Visite dégustation au château Beauséjour-Bécot
L'avant-dernier de notre périple libournais... On a tourné 10 minutes sur la plateau de Saint-Emilion avant de le trouver. Il faut dire que le panneau d'indication est très mal placé. Merci au château Canon voisin de nous avoir montré le chemin ;-) Il faut ensuite faire le tour du bâtiment pour trouver une porte ouverte. Nous tombons sur Dominique Bécot qui appelle Alex, le maître de chai pour qu'il nous fasse la visite...
Rien de révolutionnaire dans l'ensemble de la vinif. table de tri, égrappoir, pompe, cuve inox, 28°, etc, etc... Les techniques les plus innovantes comme la pré-macération à froid sont réservées à Joanin-Bécot, leur domaine en Côtes de Castilllon. Quant à la Gomerie, elle a son chai spécifique au coeur de la parcelle. N'étant que grand cru, ce vin n'a pas le droit d'être élevé dans un chai de 1er grand cru classé.
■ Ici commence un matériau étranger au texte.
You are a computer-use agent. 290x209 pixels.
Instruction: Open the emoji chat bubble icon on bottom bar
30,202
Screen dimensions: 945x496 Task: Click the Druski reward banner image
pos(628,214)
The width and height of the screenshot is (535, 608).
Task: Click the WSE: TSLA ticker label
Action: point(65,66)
Le chai à barrique est situé en dessous du chai de vinif. Les barriques, neuves à 80% sont donc remplies par gravité. Pour le reste, tous est encore très classique: soutirage trimestriel, collage au blanc d'oeuf frais, etc...
Eux aussi ont leur lot de galeries souterraines que nous nous faisons un bonheur de visiter. Il y fait si frais!
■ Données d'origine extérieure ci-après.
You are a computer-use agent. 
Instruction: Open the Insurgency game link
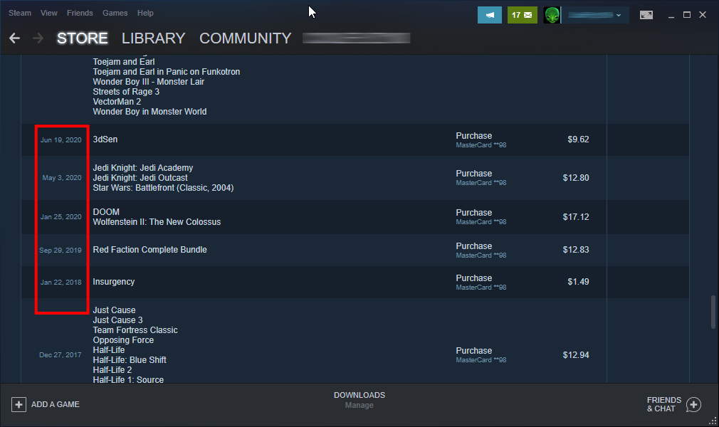click(113, 282)
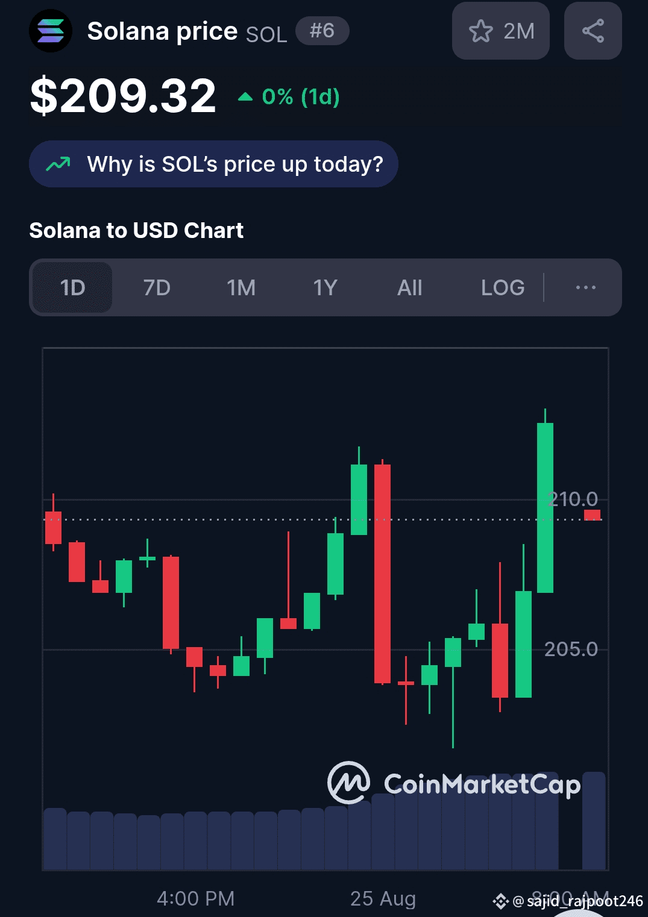Switch to the 7D timeframe

pyautogui.click(x=157, y=287)
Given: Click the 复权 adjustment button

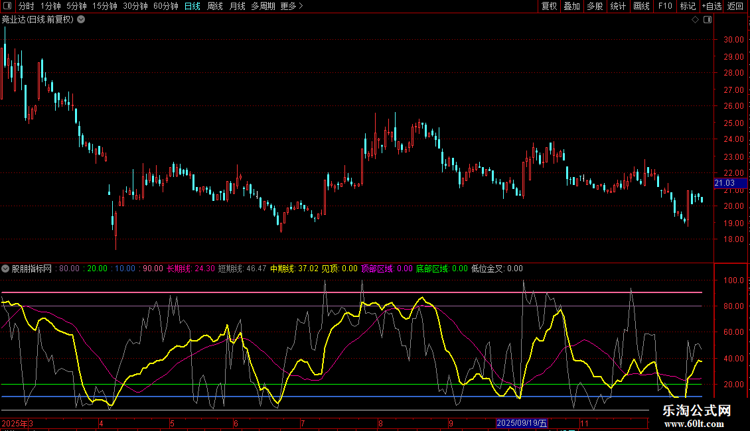Looking at the screenshot, I should [x=550, y=6].
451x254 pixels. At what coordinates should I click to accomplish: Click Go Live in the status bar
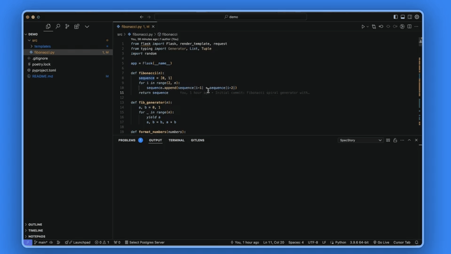(381, 242)
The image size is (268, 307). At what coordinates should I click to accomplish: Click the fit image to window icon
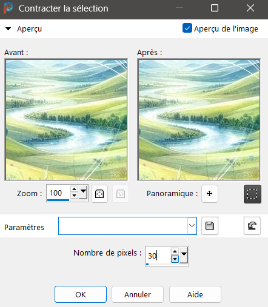(99, 194)
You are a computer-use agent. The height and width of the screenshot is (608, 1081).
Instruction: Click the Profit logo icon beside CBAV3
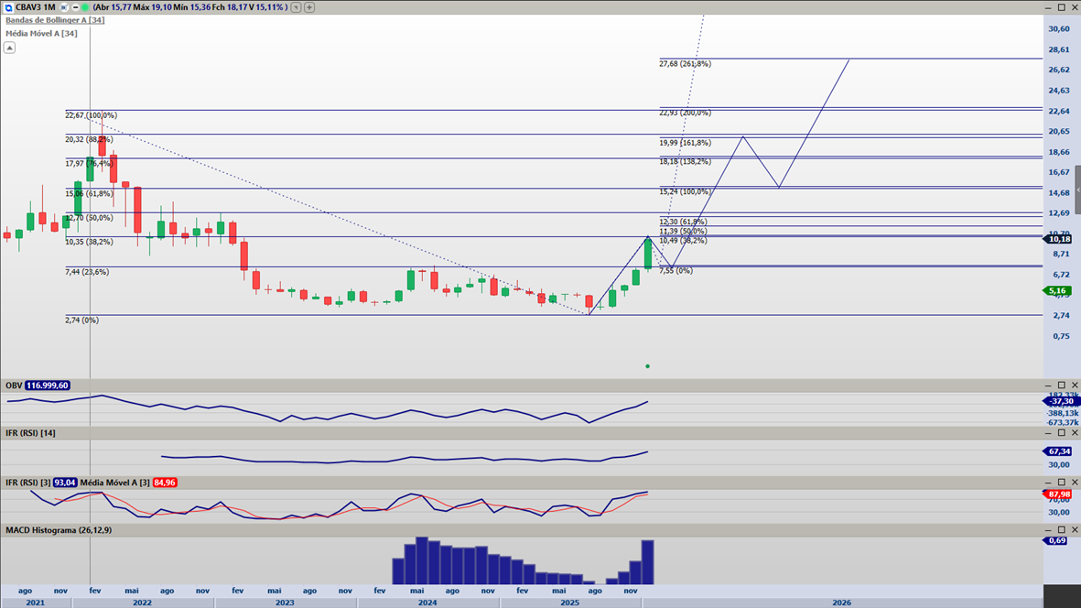pos(7,7)
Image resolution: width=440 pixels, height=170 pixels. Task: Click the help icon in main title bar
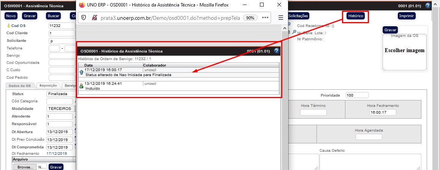[428, 6]
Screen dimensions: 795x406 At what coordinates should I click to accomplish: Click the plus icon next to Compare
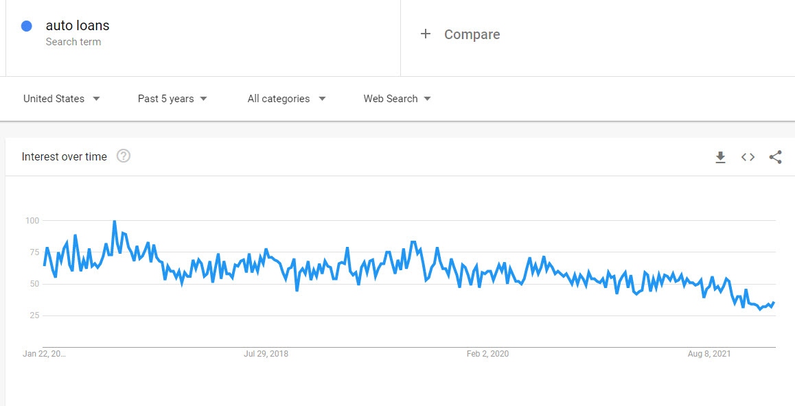(x=426, y=34)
A noter une petite salle de récéption souterraine
assez croquignolette...
Toute une ambiance... et avec vue sur les vignes!
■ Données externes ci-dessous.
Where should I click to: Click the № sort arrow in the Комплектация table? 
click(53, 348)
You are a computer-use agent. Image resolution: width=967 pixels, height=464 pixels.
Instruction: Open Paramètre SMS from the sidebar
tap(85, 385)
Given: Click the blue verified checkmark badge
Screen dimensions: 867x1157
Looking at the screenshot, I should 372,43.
Bon c'est pas tout, mais qu'est-ce qu'on boit?
Tout d'abord, du Joanin Bécot 2001: la couleur est sombre. Le nez inspire le respect par sa force tranquille, son évidence, sa finesse (ronce, graphite, menthol)... Si la suite est à la hauteur, ce sera un grand vin. On goûte... Alors?... Eh bien oui, ça suit! C'est d'une grande ampleur, avec des tannins entre le velours et la soie. La bouche est mûre, gourmande, sans aspérité. Un régal! Une réussite pour ce premier millésime depuis la reprise par la famille Bécot!
On passe au 1er cru classé, Beauséjour-Bécot 2002: je ne sais pas si c'est l'effet millésime, mais il est un peu écrasé par le précédent. La robe est un peu plus fluide, le nez est encore dominé par l'élevage: on se croirait chez un torréfacteur! La bouche est souple, les tannins parfaitement fondus. La matière est tout sauf impressionnante. Nous avons affaire à un 2002 typique déjà prêt à boire si tant est qu'on aime ces arômes délevage un peu prononcés ;-) En tout cas, si j'ai à choisir, je prends le côtes de castillon plutôt que le 1er cru. Comme quoi , le prestige de l'étiquette n'est plus ce qu'il était :-D
Allez, plus qu'un! (ce sera Troplong Mondot).